__PROBLEM DETAILS__. In the article on Walmart's alleged tax haven route, how much did Walmart's Luxembourg affiliate lend to its US headquarters between 2009 and 2010?

__ARTICLE__.

· · · · ·

Walmart allegedly coursed the money to the United States from Luxembourg and via the United Kingdom and purposely did not disclose the tax haven route to IRS.
The whistleblower also stated that the company was able to avoid paying an estimated $600 million through this scheme.
The report disclosed that between 2009 and 2010 Walmart’s Luxembourg affiliate lent nearly $2 billion to its US headquarters.
Rather than sending the loan straight to the United States, Walmart allegedly routed the transfer to ASDA which is the UK’s second-largest supermarket chain, and a current affiliate of Walmart.
The whistleblower stated in the report that Walmart made it appear on the company’s tax return that the money came from Britain instead of Luxembourg so it can be eligible for foreign tax credits.
The former executive wrote, “This was all part of a coordinated plan where fund flows all occurred within two days.”
In an interview, the tipster told IRS agents that Walmart was able to avoid paying British tax legally through the “double-dipping” scheme where the money that came from the United Kingdom was paid to a Luxembourg subsidiary.
The whistleblower explained that with the inclusion of foreign tax credits on its balance sheet, Walmart was able increase its earnings by $200 million. The company generated income amounting to $13.4 billion in 2009 and $14.3 billion in 2010. The retail giant has consistently topped Fortune Global 500 since 2014.
The Walton family, owners of Walmart, has been named the richest family in the world.
Walmart has denied the allegations.
A spokesman from the firm said, “The transactions brought to our attention were appropriately reported to and audited by the IRS. The tax years covering this matter were closed by the IRS more than seven years ago.”
“The IRS also has an on-site office at Walmart full-time, year-round. Through our participation in the IRS Compliance Assurance Process program, we have open and transparent discussions, and proactively share information about significant corporate transactions as they occur, including these transactions brought to our attention,” the company stated.
Walmart assured the public that it has a continuing tax compliance program overseen by in-house and external tax experts.
This is not the first time the retail giant has faced tax evasion allegations. Last September, Walmart was also accused of creating a fictitious Chinese entity to avoid the payment of $2.6 billion US taxes.
In 2015, American for Tax Fairness reported that listed $ 76 billion worth of assets in tax havens where there are no existing Walmart branches.
Although the scheme exposed by the whistleblower is not illegal, it made people more aware of the offshore tricks that the global giant players use to evade taxes.
According to the Federal Reserve, at the end of 2017, the US multinationals owned $ 1 trillion offshore. Top companies such as Apple and Microsoft openly, but legally, book earnings in tax haven countries.
The IRS pays whistleblowers for information on tax evaders. The tipster can be awarded 15% – 30% of the revenue collected if the IRS acts on the information given to them.

· · · · ·

__EXTRACTED RECORDS__.
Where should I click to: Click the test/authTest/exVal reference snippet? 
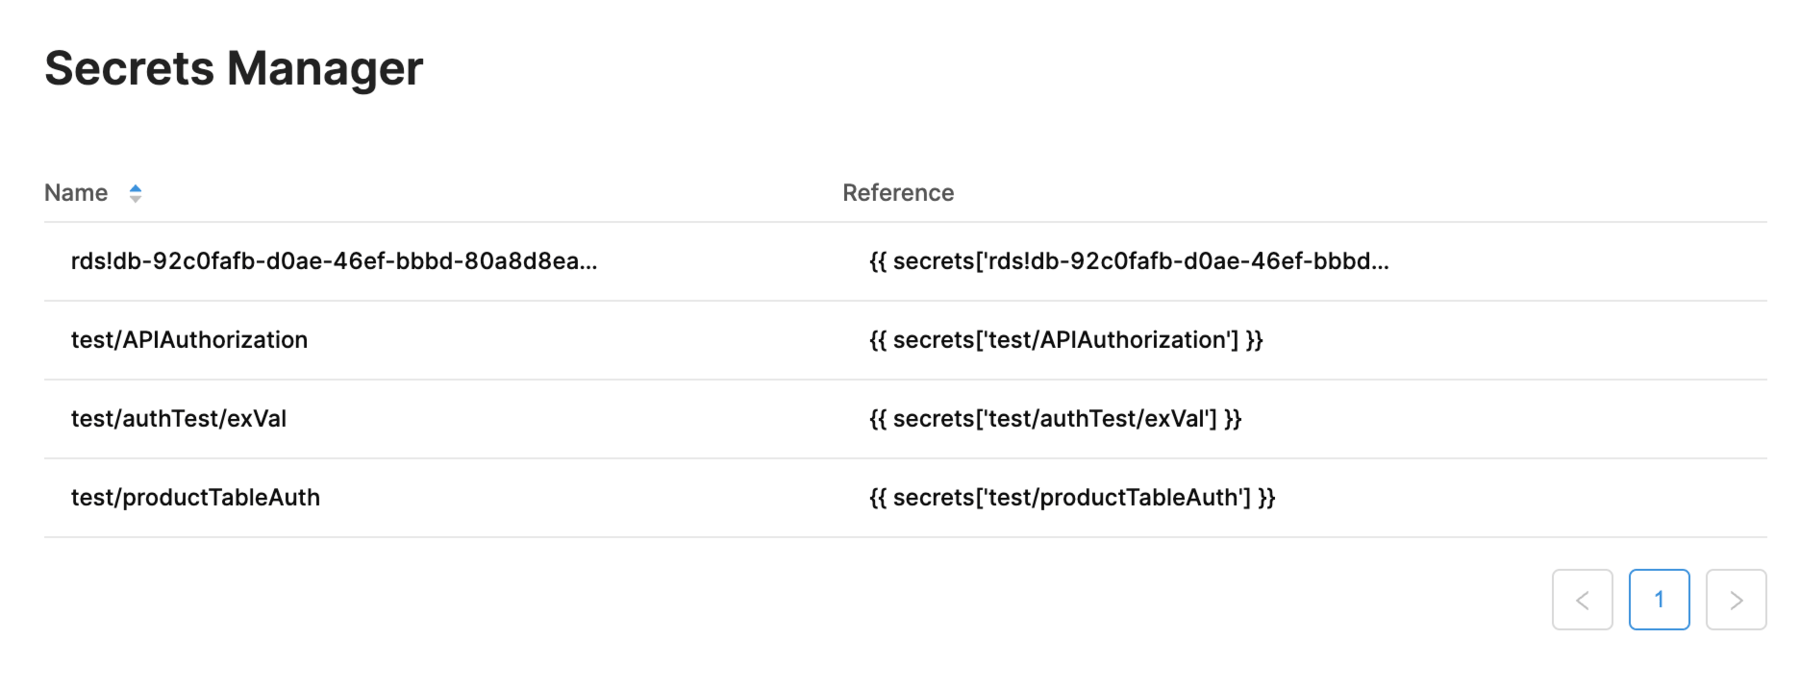tap(1055, 419)
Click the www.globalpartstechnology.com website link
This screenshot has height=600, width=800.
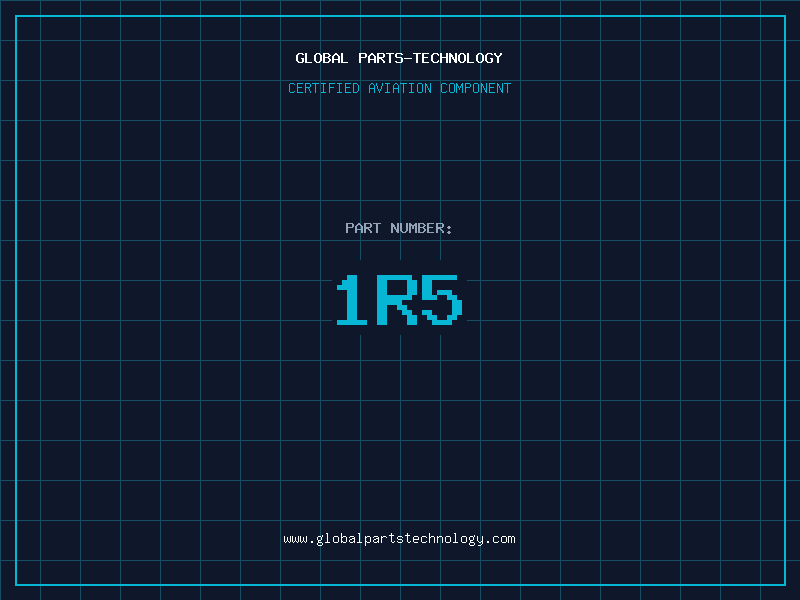coord(399,539)
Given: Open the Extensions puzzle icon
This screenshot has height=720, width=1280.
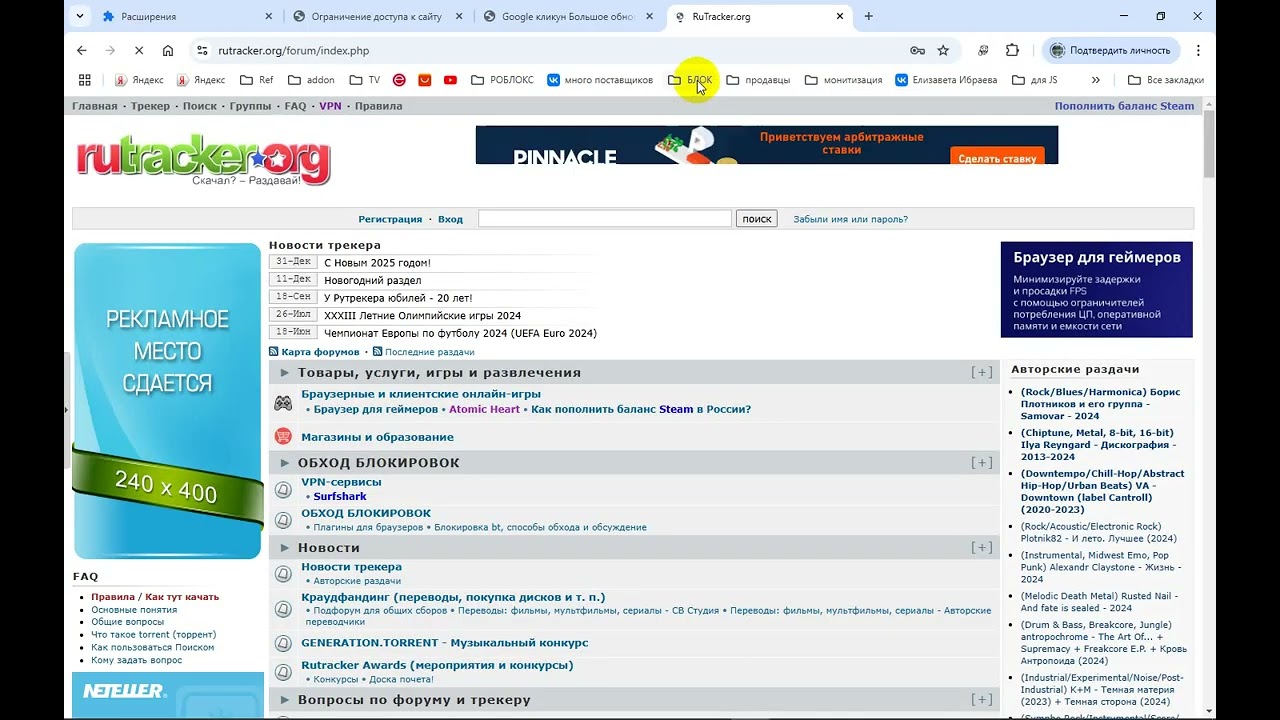Looking at the screenshot, I should click(1012, 50).
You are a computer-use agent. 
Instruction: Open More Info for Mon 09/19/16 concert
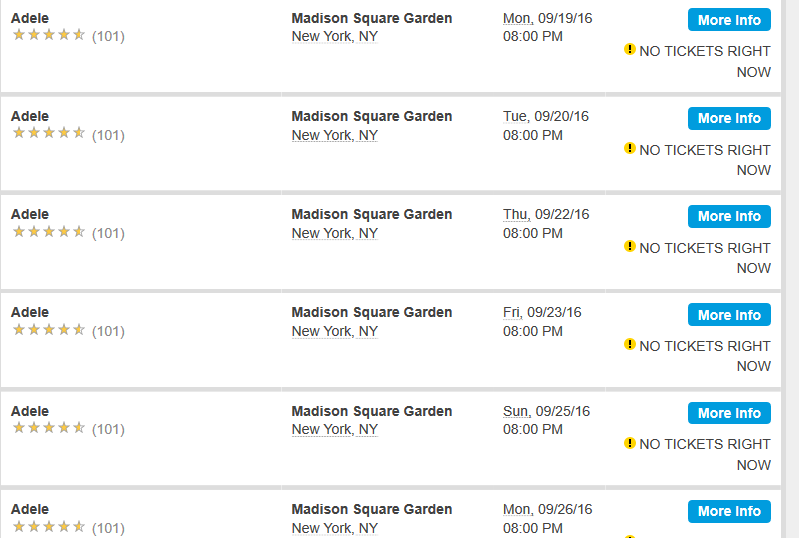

· · · · ·

__FINAL RESULT__. Nearly $2 billion.